TabuTabu has been preparing the trial of a pleasure-based sexuality education initiative for adults in Favelinha, a low-income favela (shanty town) community in the urban-periphery of Rio de Janeiro, Brazil. Local adult vulva-owners will be able to ask questions and access information relating to sexual health, sexual rights, and sexual pleasure through WhatsApp, and be referred to relevant local public healthcare providers where necessary. The trial is one of the 12 initiatives that emerged from The Pleasure Project’s first Pleasure Fellowship, and a collaborative effort between TabuTabu’s Brazil-based team, a network of Brazilian sexual health practitioners, advocates, and educators, and —most importantly— women living in Favelinha.
Laura, founder of TabuTabu meeting with local women from the Favelinha community to brainstorm the format and scope of the trial pleasure-based sexuality education service.
Developing our projects in a way that puts the communities at the forefront of the process is key: it prevents less relevant lenses (like mine!) from interfering with the success and uptake of the initiative in the community.
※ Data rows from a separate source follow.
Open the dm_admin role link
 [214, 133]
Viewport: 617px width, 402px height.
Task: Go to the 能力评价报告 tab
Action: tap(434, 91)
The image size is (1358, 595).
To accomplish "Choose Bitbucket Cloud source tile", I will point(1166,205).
Some context: Whilst Rio’s official minimum wage is R$ 1.100,00 (approximately US$ 220), the average local family in Favelinha is estimated to live off of a monthly income of R$ 597,57 (approximately US$ 108), according to an informal census run by a local NGO Há Esperança. When poverty is a part of people’s realities, it affects every aspect of their lives, including their sexuality… but only they truly know how. This is why working with a group of local women was key in preparing the pleasure-positive messaging-based service.
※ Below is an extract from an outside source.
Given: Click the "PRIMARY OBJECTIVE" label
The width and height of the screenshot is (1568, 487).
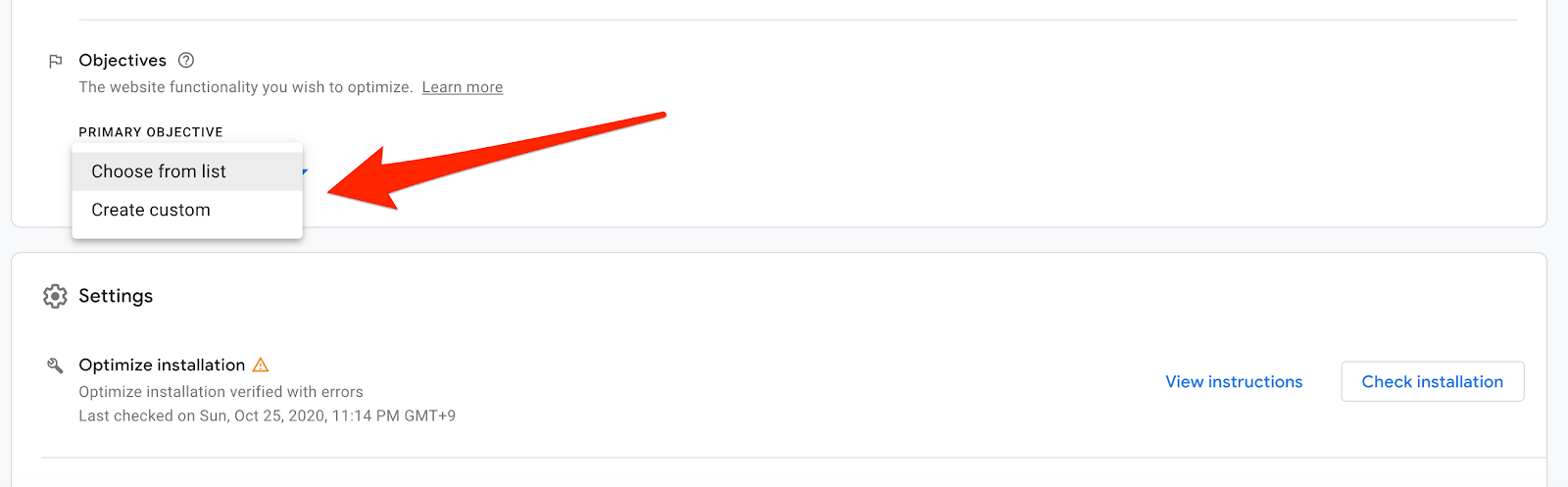Looking at the screenshot, I should tap(151, 132).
The focus group of women were integral in defining the concept, the format and the scope of the service. They defined that the format for the adult sexuality education initiative would be most effective through one-on-one communications such as on WhatsApp (which is offered with unlimited data usage, even in pay as you go modalities, by most Brazilian network providers), and their insights provided the outline of topics that will be addressed in the service. They also gave “Ana Autoestima” her identity and name, based on the name they felt is most suitable to save the WhatsApp contact under, reminding themselves that “the sex-positive and pleasure-positive information [they] receive is not about how others feel about [them], but about how [they] perceive [them]selves, and how [they] feel about [them]selves.” (Evelyn, resident and community leader in Favelinha).
The initiative was developed with, by, and for women living in poverty during COVID-19. And it was developed for the sole purpose of spreading empowerment and self-esteem through knowledge about sexual health, sexual rights, and sexual pleasure. Because even through poverty and pandemic, the right to feel pleasure remains universal.
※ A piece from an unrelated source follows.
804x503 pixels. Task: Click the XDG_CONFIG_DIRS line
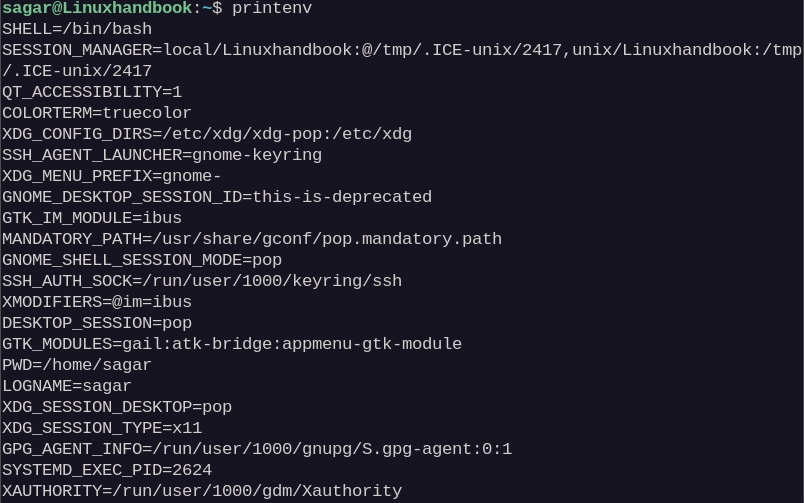207,134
About the Author: Laura Ramos Tomás (she/her) is a sexuality educator and instructional designer who applies her background in design and her experience in non-formal education to encourage people of all walks of life to break the taboos around human sexuality.
Her work in SRHR evolved as she worked in NGOs in Latin America with survivors of trafficking, sex workers, youth and young mothers living in social vulnerability, repeatedly witnessing the intersection of poverty, lack of access to quality education, gender-based violence, and sexual abuse. In parallel, Laura completed the University of Michigan’s Sexual Health Certificate Program.
These experiences led Laura to start TabuTabu, an organization working to co-create sexuality education programs with communities living in poverty in Honduras and Brazil, to tackle their most pressing SRHR concerns.